以下の行の先頭から「Action: 86,362」を含む行まで（両端の行を含む）を、「centimeter」を「millimeter」に更新し、それ以外は変えずに改めて記してください。画像は回答に含めないでください。

++++ 入力データ ++++

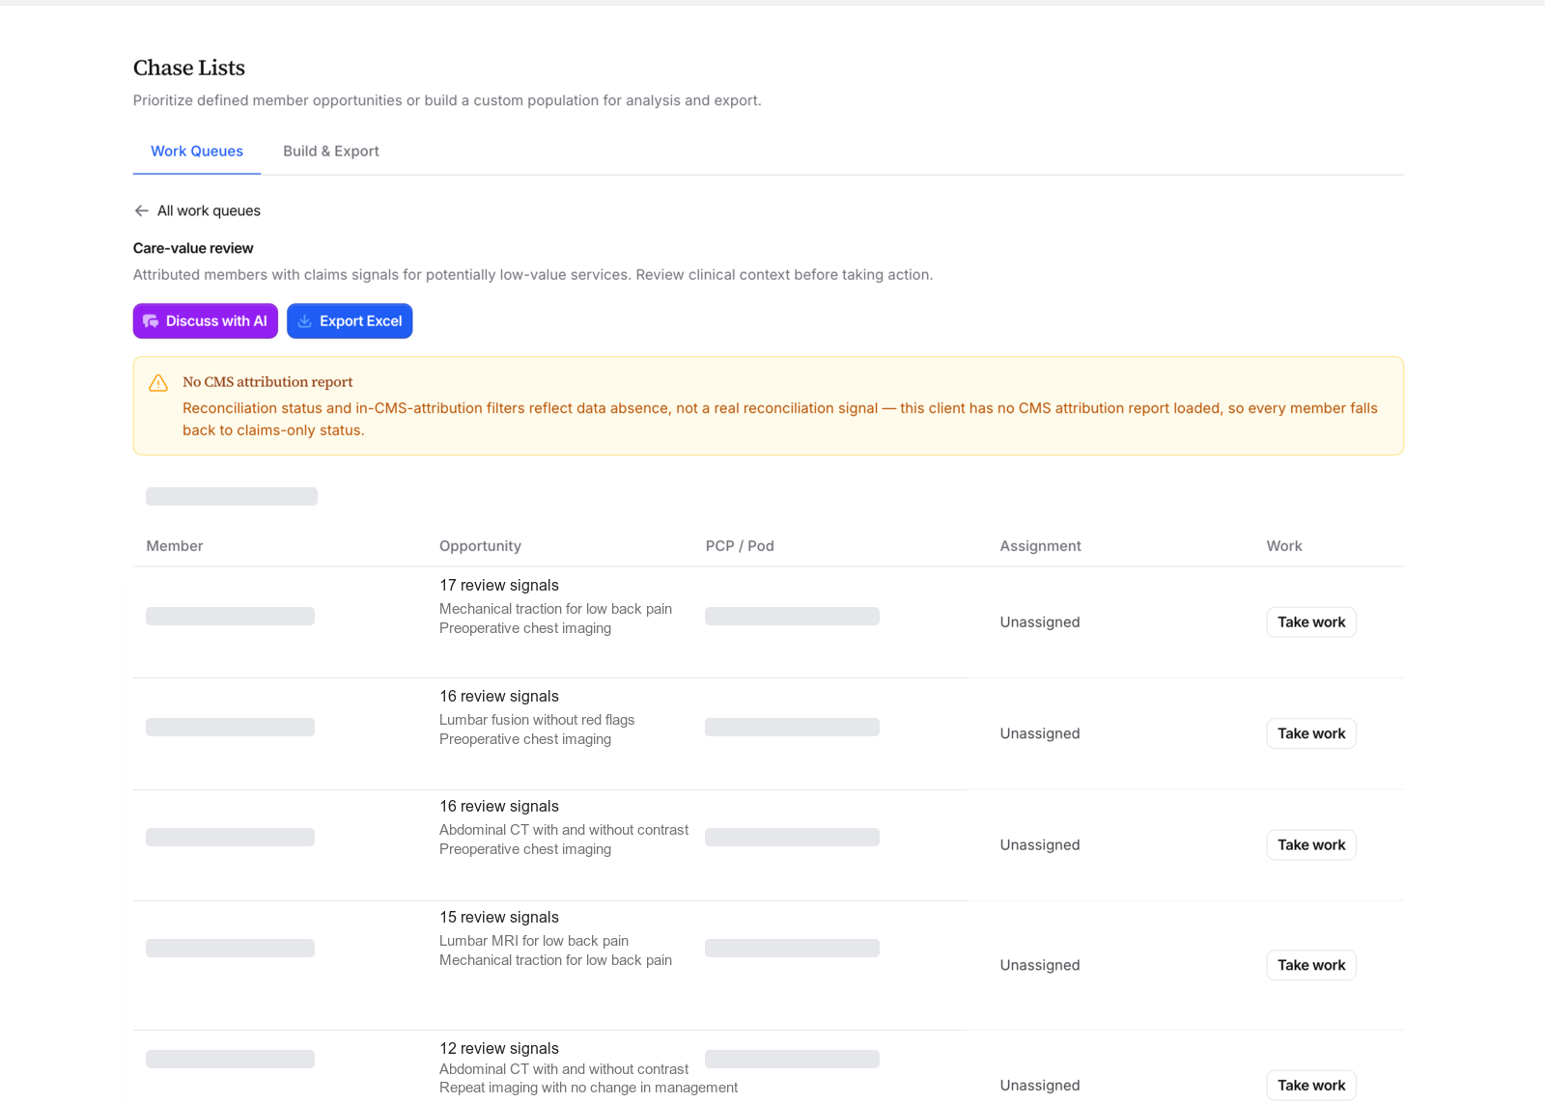This screenshot has width=1545, height=1103.
Task: Take work for the Lumbar fusion without red flags row
Action: coord(1311,733)
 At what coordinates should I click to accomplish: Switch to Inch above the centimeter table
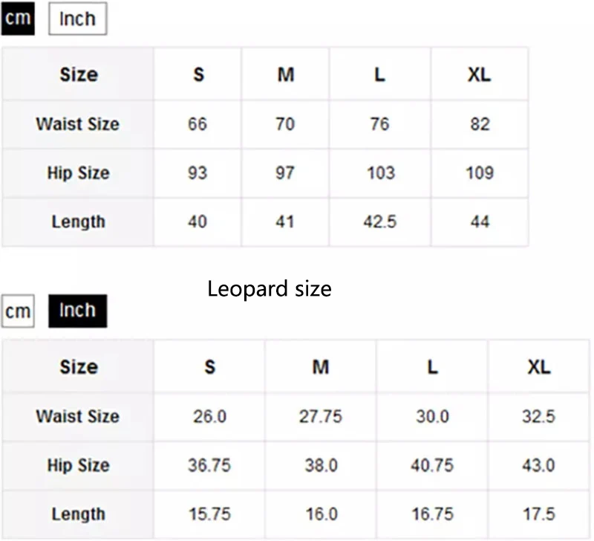point(77,19)
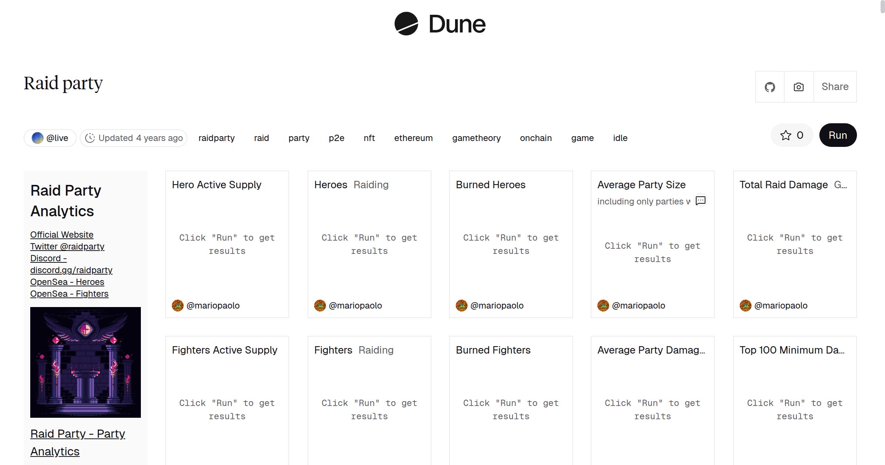885x465 pixels.
Task: Click the Raid Party pixel art image
Action: 86,362
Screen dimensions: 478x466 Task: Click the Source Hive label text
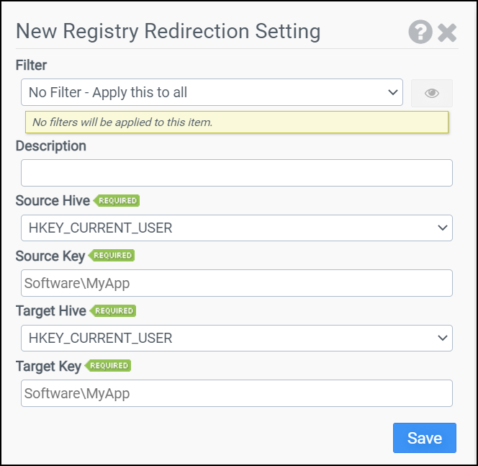(53, 201)
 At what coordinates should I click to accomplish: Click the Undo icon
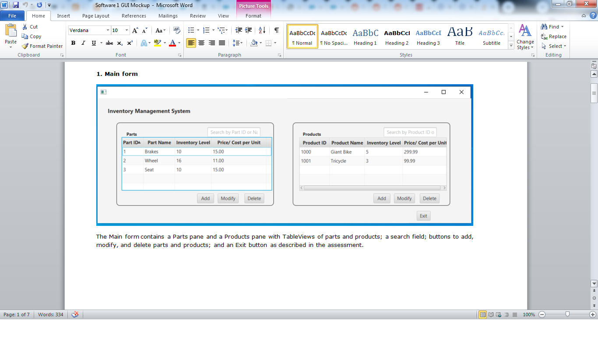point(25,5)
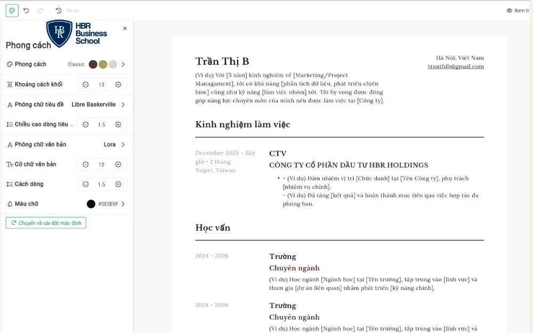Viewport: 533px width, 333px height.
Task: Click the eye preview icon
Action: 509,11
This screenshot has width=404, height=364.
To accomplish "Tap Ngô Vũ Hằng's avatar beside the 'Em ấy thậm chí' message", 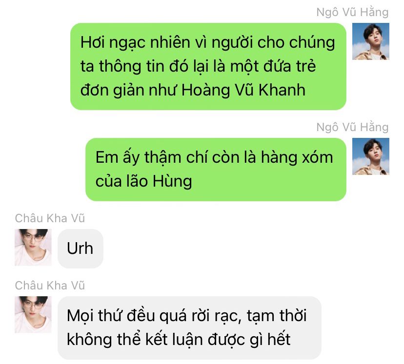I will pyautogui.click(x=370, y=156).
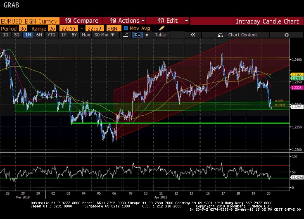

++++

▶ **期待される回答**
This screenshot has width=1545, height=1103.
Task: Take work for the Lumbar fusion without red flags row
Action: coord(1311,733)
 At what coordinates should I click to accomplish: Switch to Inch above the millimeter table
point(77,19)
885x465 pixels.
Task: Click the Raid Party pixel art image
Action: 86,362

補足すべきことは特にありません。